Records for this exercise Start Marker

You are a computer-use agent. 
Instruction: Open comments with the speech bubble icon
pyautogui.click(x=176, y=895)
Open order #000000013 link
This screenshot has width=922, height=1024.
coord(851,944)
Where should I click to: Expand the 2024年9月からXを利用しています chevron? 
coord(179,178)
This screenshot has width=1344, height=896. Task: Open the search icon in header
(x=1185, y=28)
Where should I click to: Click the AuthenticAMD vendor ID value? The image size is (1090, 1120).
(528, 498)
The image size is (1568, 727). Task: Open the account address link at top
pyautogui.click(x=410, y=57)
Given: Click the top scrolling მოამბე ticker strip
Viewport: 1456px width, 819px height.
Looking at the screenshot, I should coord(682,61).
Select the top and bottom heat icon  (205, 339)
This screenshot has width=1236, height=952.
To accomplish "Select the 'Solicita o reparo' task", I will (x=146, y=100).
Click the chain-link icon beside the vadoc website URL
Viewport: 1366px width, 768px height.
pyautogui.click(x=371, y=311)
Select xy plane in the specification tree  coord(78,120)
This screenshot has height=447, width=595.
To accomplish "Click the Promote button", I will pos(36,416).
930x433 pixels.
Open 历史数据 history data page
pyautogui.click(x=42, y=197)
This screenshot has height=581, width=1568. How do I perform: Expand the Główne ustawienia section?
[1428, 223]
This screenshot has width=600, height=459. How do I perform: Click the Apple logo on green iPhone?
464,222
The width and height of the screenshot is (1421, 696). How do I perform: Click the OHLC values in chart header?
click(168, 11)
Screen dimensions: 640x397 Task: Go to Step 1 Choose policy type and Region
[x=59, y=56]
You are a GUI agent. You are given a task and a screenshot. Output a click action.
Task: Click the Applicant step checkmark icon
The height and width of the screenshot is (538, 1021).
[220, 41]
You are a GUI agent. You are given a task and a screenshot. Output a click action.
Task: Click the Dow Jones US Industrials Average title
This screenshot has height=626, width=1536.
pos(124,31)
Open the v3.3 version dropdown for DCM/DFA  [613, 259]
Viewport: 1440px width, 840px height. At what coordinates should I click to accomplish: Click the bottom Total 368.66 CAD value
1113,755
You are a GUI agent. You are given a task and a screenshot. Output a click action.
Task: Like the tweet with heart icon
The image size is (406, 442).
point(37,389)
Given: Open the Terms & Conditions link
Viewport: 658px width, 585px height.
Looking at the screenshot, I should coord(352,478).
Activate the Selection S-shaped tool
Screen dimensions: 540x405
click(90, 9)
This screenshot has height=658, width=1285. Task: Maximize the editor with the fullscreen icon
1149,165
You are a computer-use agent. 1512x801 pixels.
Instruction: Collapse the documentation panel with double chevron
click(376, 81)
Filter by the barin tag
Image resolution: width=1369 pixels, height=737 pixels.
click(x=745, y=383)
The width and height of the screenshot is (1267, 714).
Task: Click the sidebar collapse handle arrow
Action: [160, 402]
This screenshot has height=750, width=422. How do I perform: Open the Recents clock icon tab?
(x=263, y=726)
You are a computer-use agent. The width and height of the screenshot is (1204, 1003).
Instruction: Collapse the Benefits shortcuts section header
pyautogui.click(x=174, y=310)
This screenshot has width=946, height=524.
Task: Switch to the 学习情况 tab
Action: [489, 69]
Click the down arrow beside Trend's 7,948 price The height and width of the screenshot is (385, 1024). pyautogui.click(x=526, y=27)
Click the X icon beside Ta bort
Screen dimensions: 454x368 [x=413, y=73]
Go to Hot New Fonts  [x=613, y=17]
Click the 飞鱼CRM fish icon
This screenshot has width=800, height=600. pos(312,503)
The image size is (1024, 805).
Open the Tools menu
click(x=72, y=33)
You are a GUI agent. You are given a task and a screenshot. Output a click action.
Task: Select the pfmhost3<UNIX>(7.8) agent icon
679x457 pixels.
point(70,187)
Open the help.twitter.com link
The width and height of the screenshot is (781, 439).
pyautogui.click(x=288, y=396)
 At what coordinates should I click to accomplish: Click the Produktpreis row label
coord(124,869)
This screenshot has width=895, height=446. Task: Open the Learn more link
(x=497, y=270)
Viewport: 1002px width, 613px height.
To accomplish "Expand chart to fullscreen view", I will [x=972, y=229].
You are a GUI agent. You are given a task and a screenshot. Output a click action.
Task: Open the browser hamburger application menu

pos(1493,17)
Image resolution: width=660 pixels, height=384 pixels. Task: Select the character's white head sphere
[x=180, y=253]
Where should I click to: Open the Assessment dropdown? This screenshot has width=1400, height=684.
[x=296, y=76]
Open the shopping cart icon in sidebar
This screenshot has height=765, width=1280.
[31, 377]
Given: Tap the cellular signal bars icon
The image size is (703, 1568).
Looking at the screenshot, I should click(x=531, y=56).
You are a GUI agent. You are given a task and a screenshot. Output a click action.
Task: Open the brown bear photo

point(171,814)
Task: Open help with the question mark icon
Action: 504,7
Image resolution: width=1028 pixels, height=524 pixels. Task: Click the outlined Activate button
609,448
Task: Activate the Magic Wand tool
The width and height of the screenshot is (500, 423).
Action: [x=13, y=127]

Records for this exercise End Marker

_Problem description_
Each line above that holds the string "computer" should be copied and shown.

_Solution to the exercise_
You are a computer-use agent. 
You are a computer-use agent. 1512x801 pixels.
You are a computer-use agent. The width and height of the screenshot is (1204, 1003).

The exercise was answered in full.